Supplied entries ▸
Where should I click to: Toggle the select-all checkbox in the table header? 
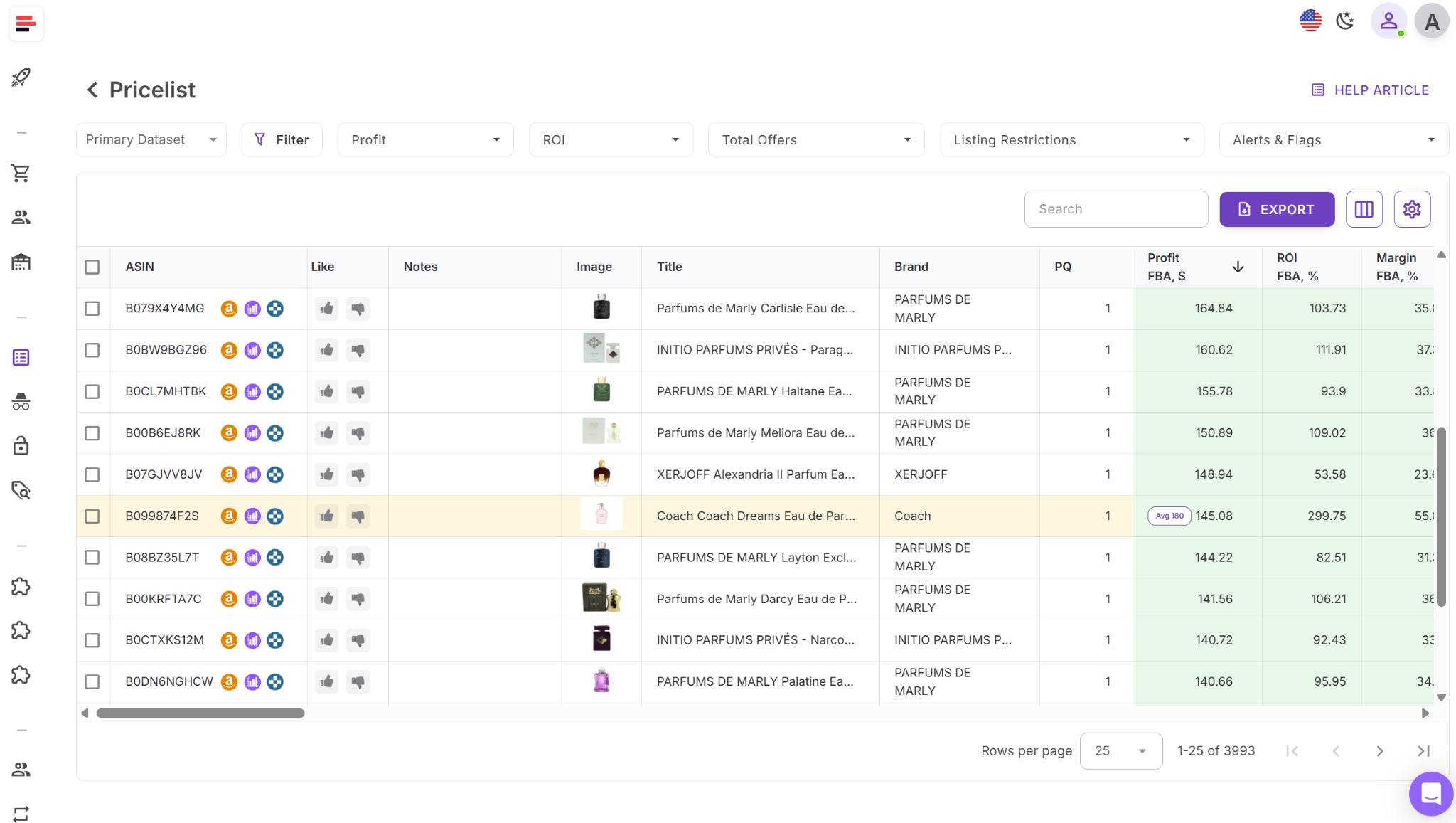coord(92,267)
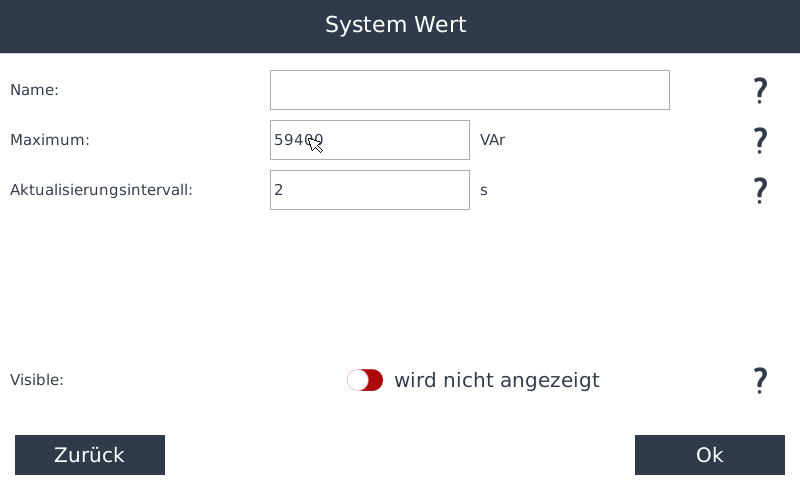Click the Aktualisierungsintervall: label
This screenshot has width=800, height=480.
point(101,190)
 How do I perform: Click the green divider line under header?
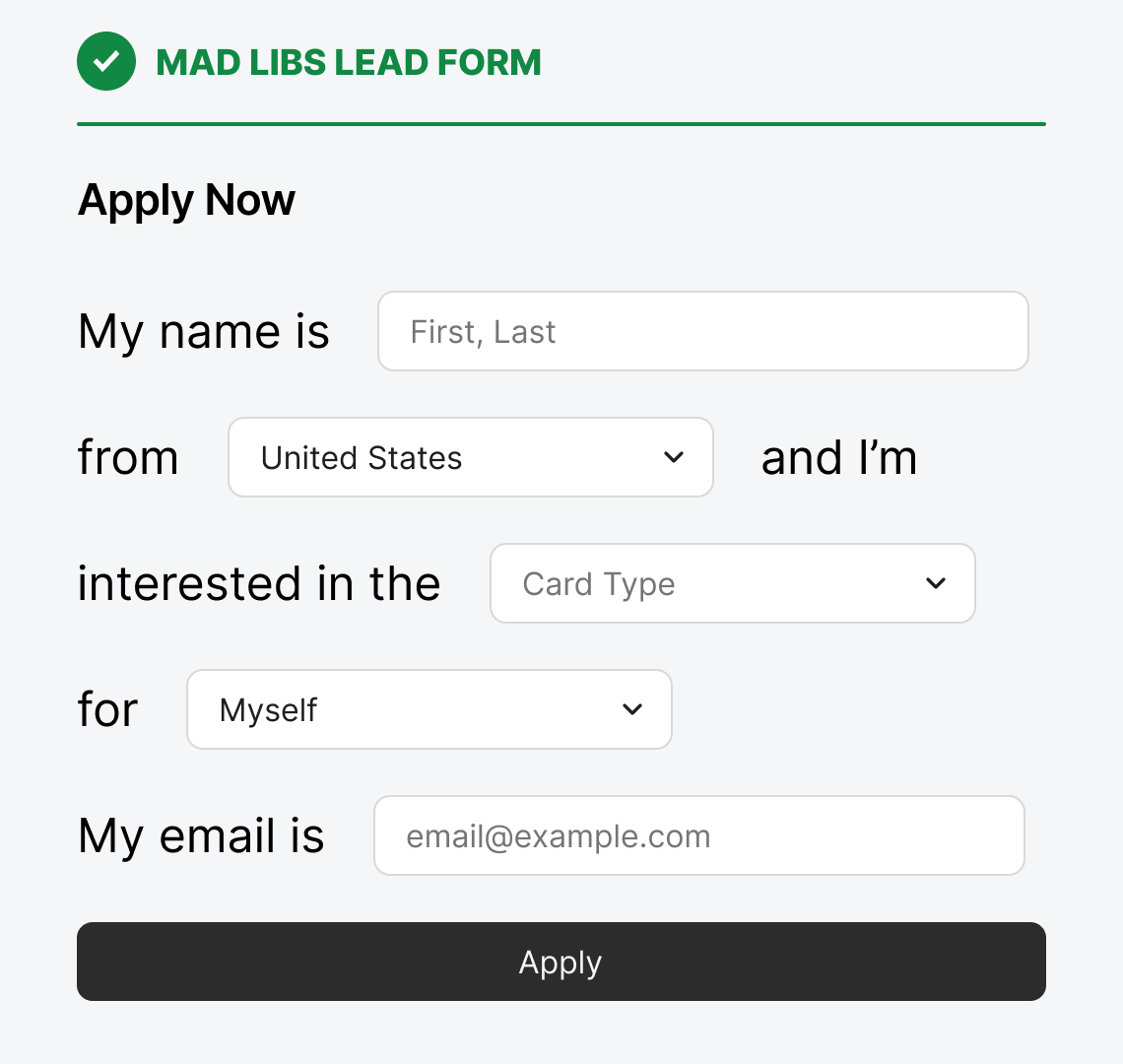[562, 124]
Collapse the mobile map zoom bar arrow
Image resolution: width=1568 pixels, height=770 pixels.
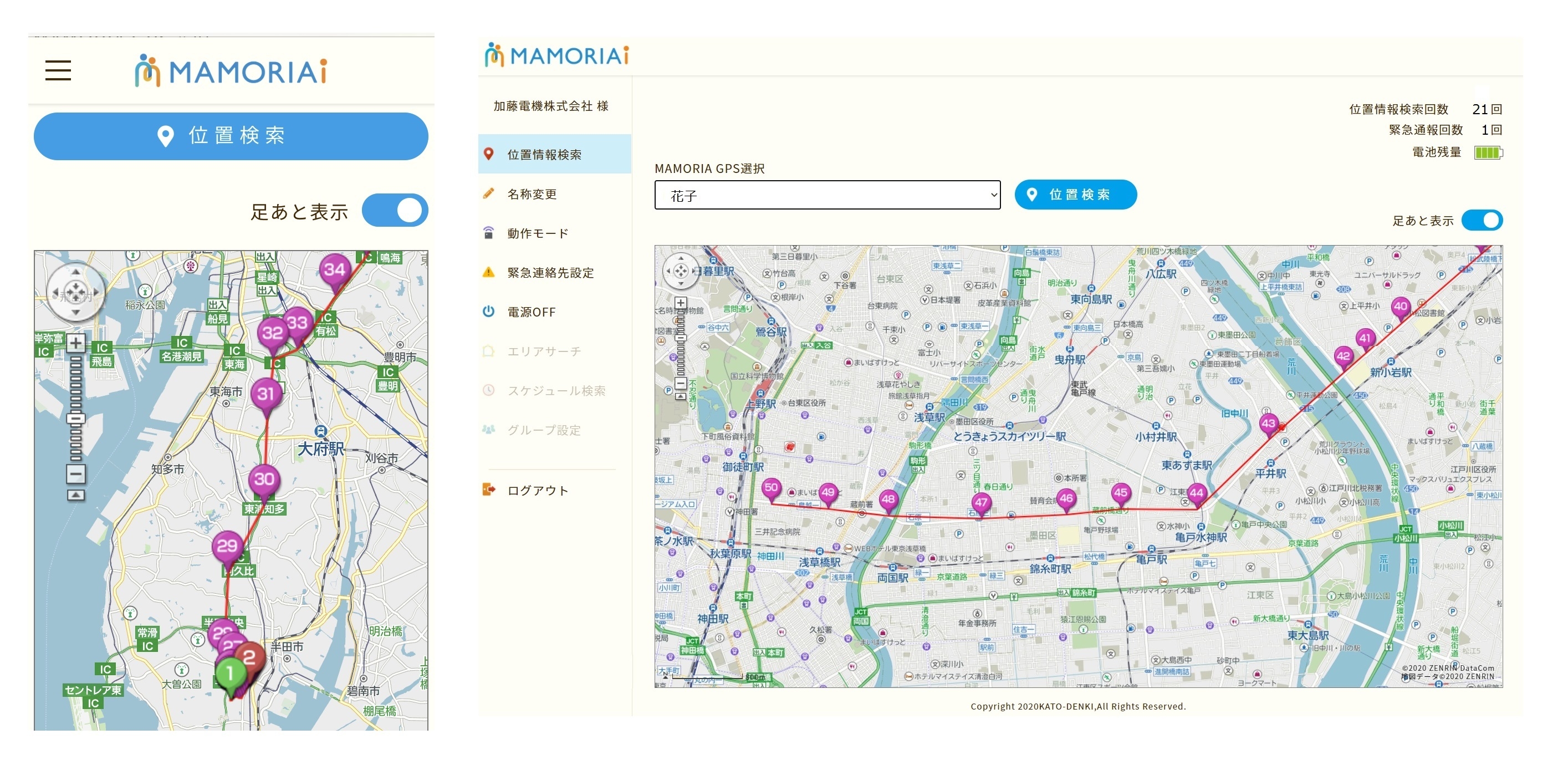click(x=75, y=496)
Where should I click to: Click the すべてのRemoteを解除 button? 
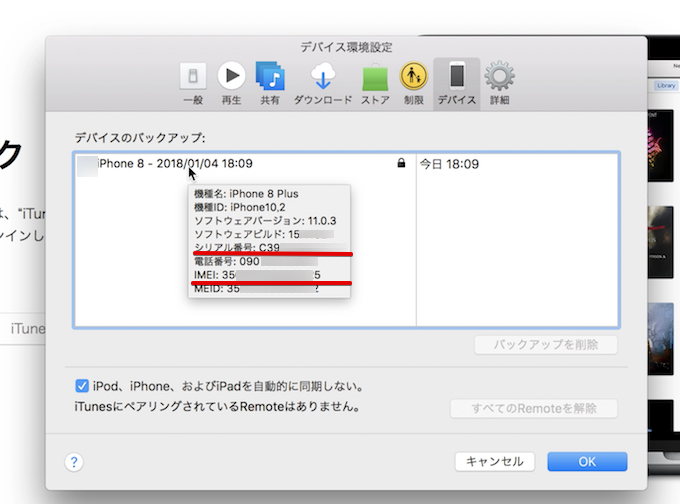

Requirements ▸ Pick out every line in the rows above that contains the word "header", and copy each of those lines unchanged.

Task answer ▸
Where should I click to: Toggle the select-all checkbox in the table header? 
 How do I perform: Click the green divider line under header?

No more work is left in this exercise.